AVISO: Erros de ordenação jornalística na edição dedicada ao 25 de Abril no Notícias da Barca.

Avisa-se aqui neste blog, em primeira mão, que existiram tocas de ordenação jornalística no Notícias da Barca.

Gozando da liberdade crítica que os próprios caricaturados políticos  tanto amam nos seus discursos escritos no jornal dedicados à Revolução dos Cravos, publica-se aqui a primeira versão corrigida de tão bela montra de comunicação com que nos brindou a edição referida .

Para a percepção de tais correcções aconselha-se vivamente a leitura, a menos que já o tenha feito, do jornal referido, de modo a perceber melhor mais uma caricata situação barcalhoense .
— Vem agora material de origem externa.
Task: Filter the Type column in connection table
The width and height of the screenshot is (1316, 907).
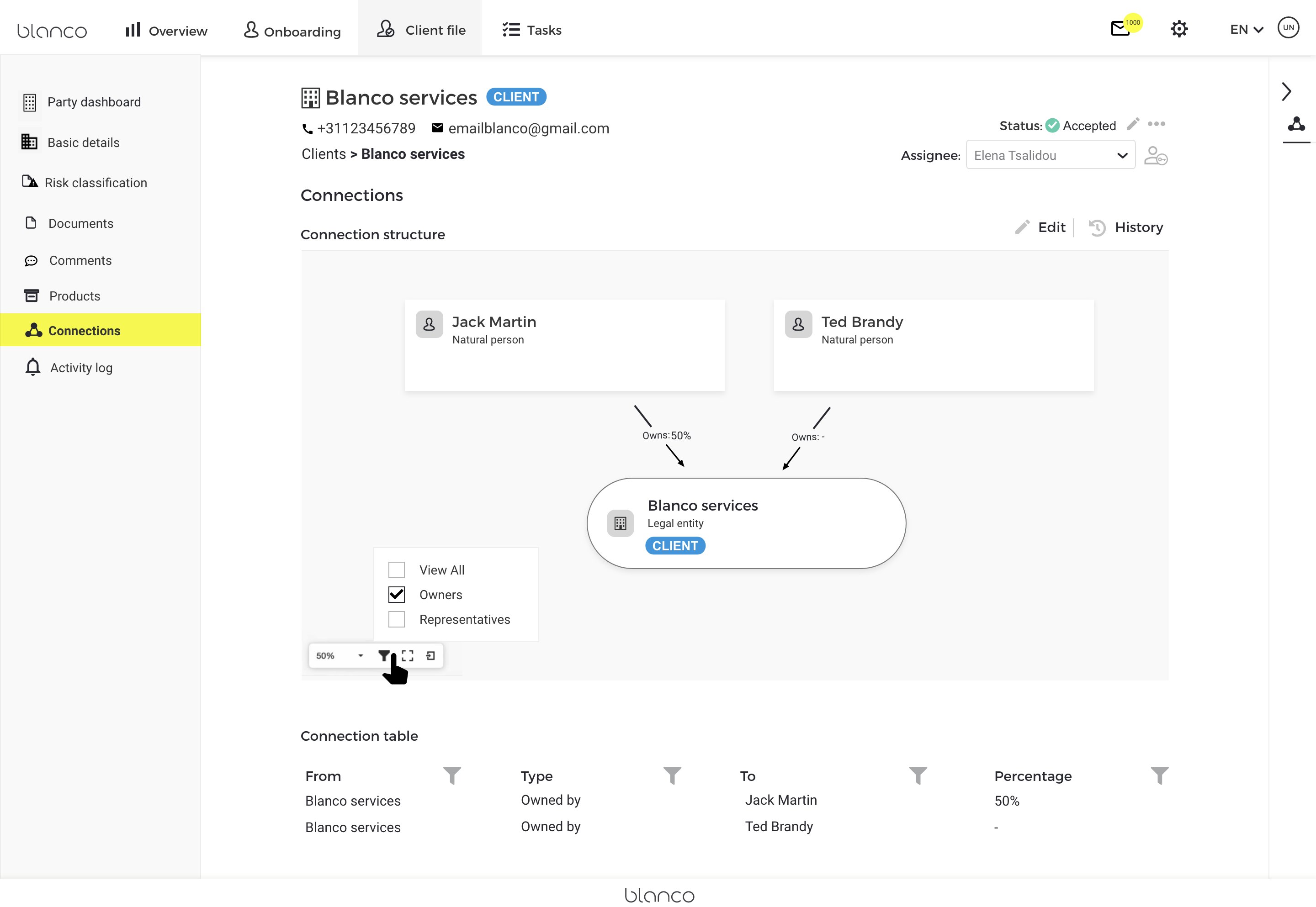Action: tap(672, 775)
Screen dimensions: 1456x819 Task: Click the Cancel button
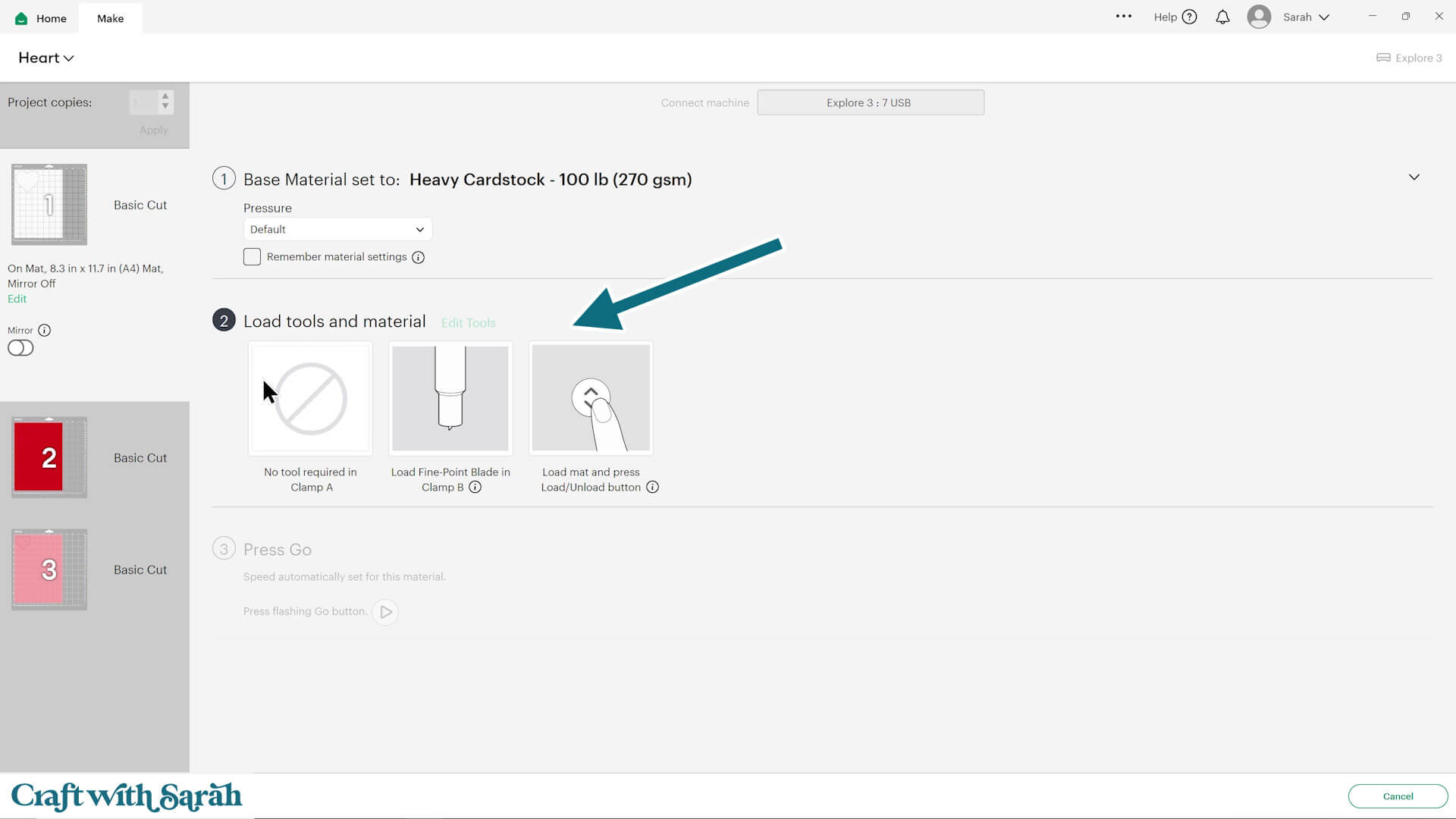(x=1397, y=796)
A primeira intervenção tem apenas um pequeno lapso, no qual a palavra "vida" provavelmente deveria ser substituída por "via". Trata-se apenas de um "d" a mais, que na versão correcta seria:

"A nossa sociedade não pode continuar de braços cruzados a assistir à permanente degradação da nossa "via" pública"

 

 

Na intervenção de António Rocha não foi detectado nenhum erro, definindo como princípios fulcrais a :

 

"Liberdade e Responsabilidade"

Ao que parece são princípios que não dizem nada a quase todos os barquenses deste concelho. São sem dúvida discursos à deslocalizados no tempo e espaço estes os feitos pelo BE : muito à frente. É óbvio que assim nunca chegarão lá, como o simples tasqueiro diria, mas com certeza que faziam falta mais uma remessa de pessoas destas para por um pouco de "ordem na arena".
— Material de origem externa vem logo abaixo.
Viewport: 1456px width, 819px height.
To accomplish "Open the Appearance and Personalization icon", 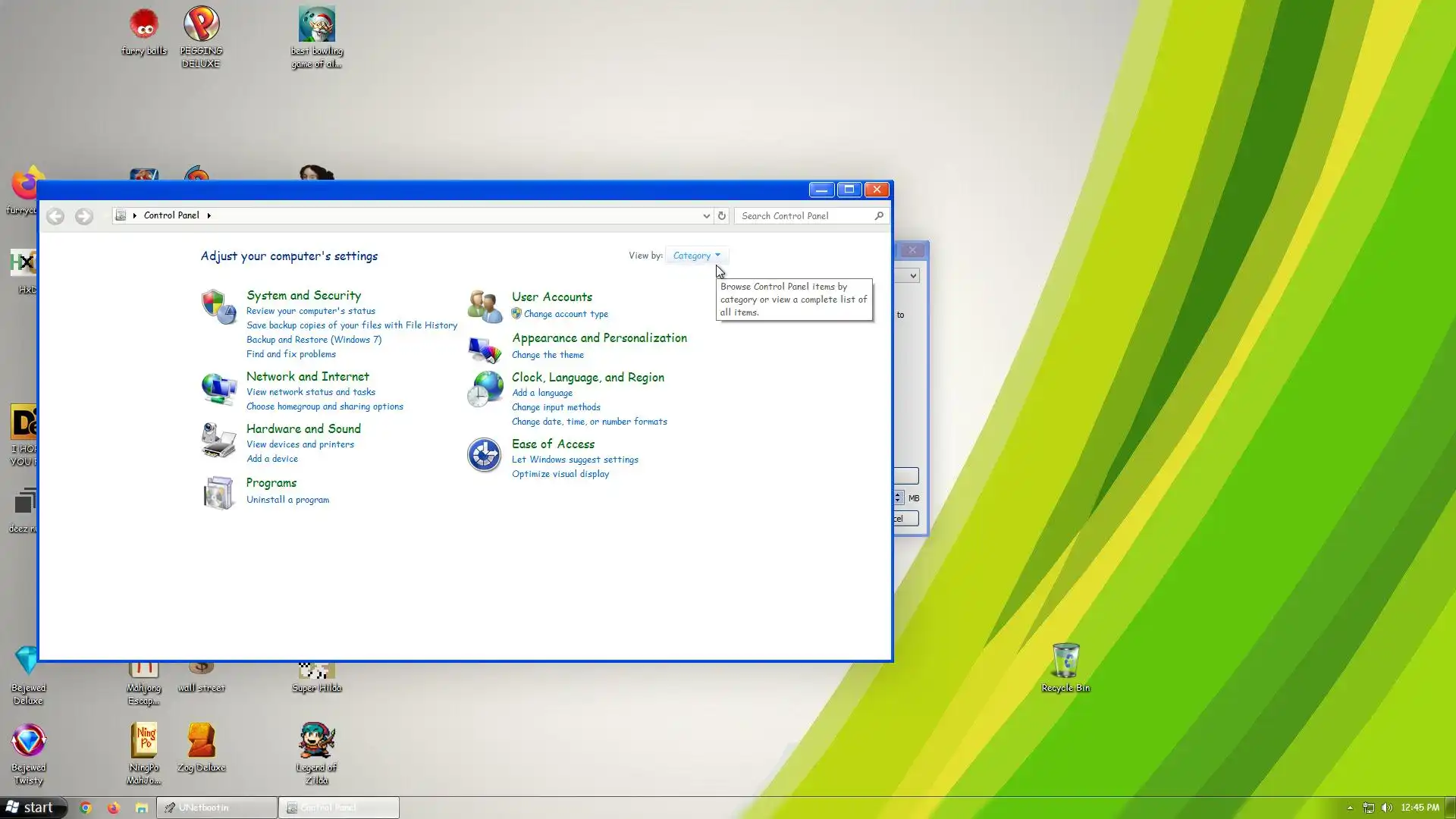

Nas seguintes intervenções houve uma troca de títulos dos artigos entre Vassalo Abreu e Augusta Gabriel.

Assim Vassalo Abreu deverá passar a dizer:

"Assistimos a uma descredibilização do sistema político"

Como parece que este novo executivo que quebrou uma linhagem de anos de hegemonia não veio trazer nada de novo ao concelho. Parece que já se chegou à conclusão que se vive numa "sintonia politiqueira". Ainda esperamos pela abolição de certos remanescentes (serão menos ou mais do que isso?) como os bons tachos, buracos na estrada, zona desportiva, etc. Já que até agora os investimentos deram para a tendência do prejuízo, aproveite-se o "escarro de estacionamento" para se fazer as sardinhadas, sarrabulhos e outros derivados, já que se vai optar pela via do parquímetro. Ah! E cobrem por pipa de vinho ou cerveja consumida. As febras devem dar para ficar por "conta da casa".
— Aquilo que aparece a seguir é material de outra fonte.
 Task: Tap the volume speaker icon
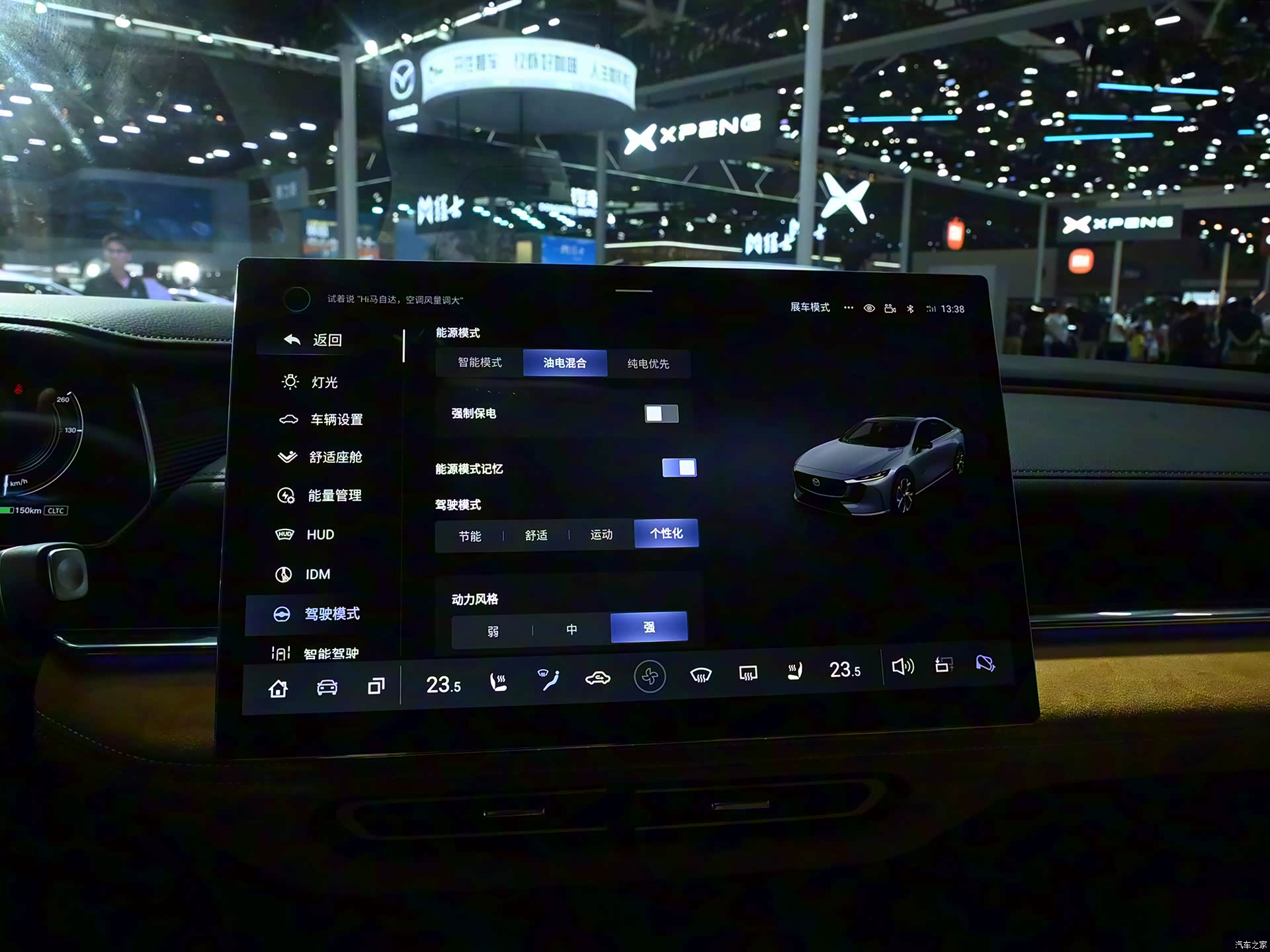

Augusta Gabriel passará a dizer as palavras que o jornal atribuiu a Vassalo Abreu:

"Temos que com seriedade, competência e coragem decidir quais os caminhos a seguir"

Parece mesmo que esta oposição já não sabe o que é estar do lado da oposição. As ideias do partido saem pelas cordas vocais da mulher de armas Olinda Barbosa, e o "chefão" não sai do posto nem com derrotas políticas.

Um novato nestas andanças da praça pública é Pedro Sousa Lobo. Parece que a próxima meta deste membro da assembleia é conseguir uma licença de porte de armas politiqueiras, que ainda ninguém que se conheça chumbou nos testes de obtenção. Meta mais a longo-prazo poderá ser chegar ou ultrapassar Olinda Barbosa, um dos membros da sua oposição, a nível de potência das balas disparadas. De facto o título que se deveria encontrar neste artigo seria o da capa semanal do referido jornal:

"Hoje escrevo eu"

Relativamente à CDU a solução poderá passar pela venda do partido a algum comércio da Barca ou alguém particular que esteja interessado em antiguidades. É um partido que já milita há muitos anos, mas de facto em populações como estas, viradas para os seus partidos fixados praticamente à nascença, pouco sucesso tem tido, contribuindo para um pouco de acção na assembleia, mas que agora é ultrapassado gradualmente pelo BE . Quem é que poderá estar interessado em avançar com a OPA?

"Vende-se"

Outra das novas figuras é Miguel Pontes, mais um elemento jovem da assembleia do partido do executivo. Não fique zangado com esta brincadeira. Trata-se apenas de uma piada sobre a sua juventude, que ainda lhe permitiria frequentar um OTL neste Verão. O título do artigo, como é óbvio, deveria referir-se ao tema do OTL do IPJ que foi publicado no mesmo jornal:

"Inscrições abertas para o programa de ocupação de tempos livres"

De diversas formas se poderá ocupar o tempo de facto, sendo uma boa forma de aproveitar os períodos de inércia.